1.一種OAS1蛋白的制備方法，其特征是依次包括如下步驟：

1）化學合成OAS1蛋白基因表達序列；

2）用適宜的表達載體和上述OAS1蛋白表達基因序列構建重組表達載體，并將重組表達載體通過適宜的手段轉入基因工程工程菌構建表達OAS1蛋白的重組工程菌；

3）發酵培養上述重組工程菌，通過適宜的方式產生包涵體形式表達的OAS1；

4）對發酵培養收獲的工程菌進行破碎處理后獲得包涵體，對包涵體依次用含從低到高濃度的1-8mol/L的尿素的溶液進行洗滌，含每種濃度的尿素的溶液洗滌1次，共洗滌2-4次后用含6-8mol/L鹽酸胍與同下步陽離子交換層析相同緩沖溶液體系的溶液進行變性處理；

5）變性液上陽離子交換層析柱進行純化處理，洗脫后得到純度在95%以上的OAS1變性蛋白。

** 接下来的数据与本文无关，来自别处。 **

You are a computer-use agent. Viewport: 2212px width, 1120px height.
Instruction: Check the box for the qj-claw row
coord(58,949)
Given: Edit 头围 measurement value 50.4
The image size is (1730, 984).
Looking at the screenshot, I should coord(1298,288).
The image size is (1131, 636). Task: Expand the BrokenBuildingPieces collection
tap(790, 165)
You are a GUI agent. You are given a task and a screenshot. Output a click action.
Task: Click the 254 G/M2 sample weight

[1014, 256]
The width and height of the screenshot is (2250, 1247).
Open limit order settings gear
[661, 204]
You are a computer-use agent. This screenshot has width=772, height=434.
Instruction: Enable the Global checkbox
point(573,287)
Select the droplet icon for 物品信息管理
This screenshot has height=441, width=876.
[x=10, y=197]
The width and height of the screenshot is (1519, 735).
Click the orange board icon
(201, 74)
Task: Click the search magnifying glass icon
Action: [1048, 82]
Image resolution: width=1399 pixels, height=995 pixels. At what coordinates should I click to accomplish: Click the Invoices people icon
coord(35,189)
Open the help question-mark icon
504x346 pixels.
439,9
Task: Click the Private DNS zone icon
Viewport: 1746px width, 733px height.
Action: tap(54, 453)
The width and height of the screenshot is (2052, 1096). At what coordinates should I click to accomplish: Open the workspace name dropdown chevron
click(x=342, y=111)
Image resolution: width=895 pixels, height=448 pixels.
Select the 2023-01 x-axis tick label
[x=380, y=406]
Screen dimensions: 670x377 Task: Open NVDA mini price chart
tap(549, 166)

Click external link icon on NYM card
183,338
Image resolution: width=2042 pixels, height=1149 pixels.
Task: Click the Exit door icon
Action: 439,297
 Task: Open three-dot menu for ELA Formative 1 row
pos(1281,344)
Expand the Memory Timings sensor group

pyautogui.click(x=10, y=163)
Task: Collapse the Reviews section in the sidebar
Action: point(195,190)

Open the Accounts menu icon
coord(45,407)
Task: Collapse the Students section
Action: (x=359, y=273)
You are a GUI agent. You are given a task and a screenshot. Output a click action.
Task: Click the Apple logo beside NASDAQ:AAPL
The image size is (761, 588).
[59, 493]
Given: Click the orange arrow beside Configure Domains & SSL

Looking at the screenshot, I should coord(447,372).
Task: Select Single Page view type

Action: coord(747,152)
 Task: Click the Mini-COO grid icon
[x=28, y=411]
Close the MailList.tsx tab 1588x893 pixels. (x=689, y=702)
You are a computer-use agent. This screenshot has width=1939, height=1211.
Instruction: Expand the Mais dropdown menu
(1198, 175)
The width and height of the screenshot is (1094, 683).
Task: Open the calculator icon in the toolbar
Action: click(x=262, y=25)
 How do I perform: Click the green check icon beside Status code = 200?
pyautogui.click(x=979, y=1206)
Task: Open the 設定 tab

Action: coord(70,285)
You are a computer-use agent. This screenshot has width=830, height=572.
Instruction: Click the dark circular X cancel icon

2.如權利要求1制備方法，其特征是在用含從低到高濃度的1-8mol/L的尿素的溶液進行洗滌時至少先用含1-2?mol/L的低濃度的尿素溶液洗滌1次，洗滌時間0.5-2小時，并最后用含6-8mol/L的高濃度的尿素溶液洗滌1次，洗滌時間0.2-0.5小時，各步的洗滌時間隨著洗滌溶液中尿素濃度的提高而縮短。

3.如權利要求2制備方法，其特征是在用含1-2?mol/L的低濃度的尿素溶液洗滌與在用含6-8?mol/L的高濃度的尿素溶液洗滌之間還有1-2步含中間濃度的尿素溶液的洗滌。

4.如權利要求1的制備方法，其特征是所述的含從低到高濃度的1-8mol/L的尿素的溶液中還含有去垢劑、螯合劑和/或還原劑。

5.如權利要求4的制備方法，其特征是所述的去垢劑為SDS、Triton?X-100、吐溫20、吐溫80、NP-40中的一種或幾種的組合。

6.如權利要求4的制備方法，其特征是所述的螯合劑為EDTA、EGTA中的一種或兩種的組合。

7.如權利要求4的制備方法，其特征是所述的還原劑為二硫蘇糖醇、巰基乙醇、半胱氨酸中的一種或幾種的組合。

8.如權利要求1-7之一的制備方法，其特征是對陽離子交換層析純化得到的變性狀態下的OAS1蛋白進一步進行復性及復性后的純化處理。

9.如權利要求1-7之一的制備方法，其特征是所述發酵培養選擇自動誘導培養基。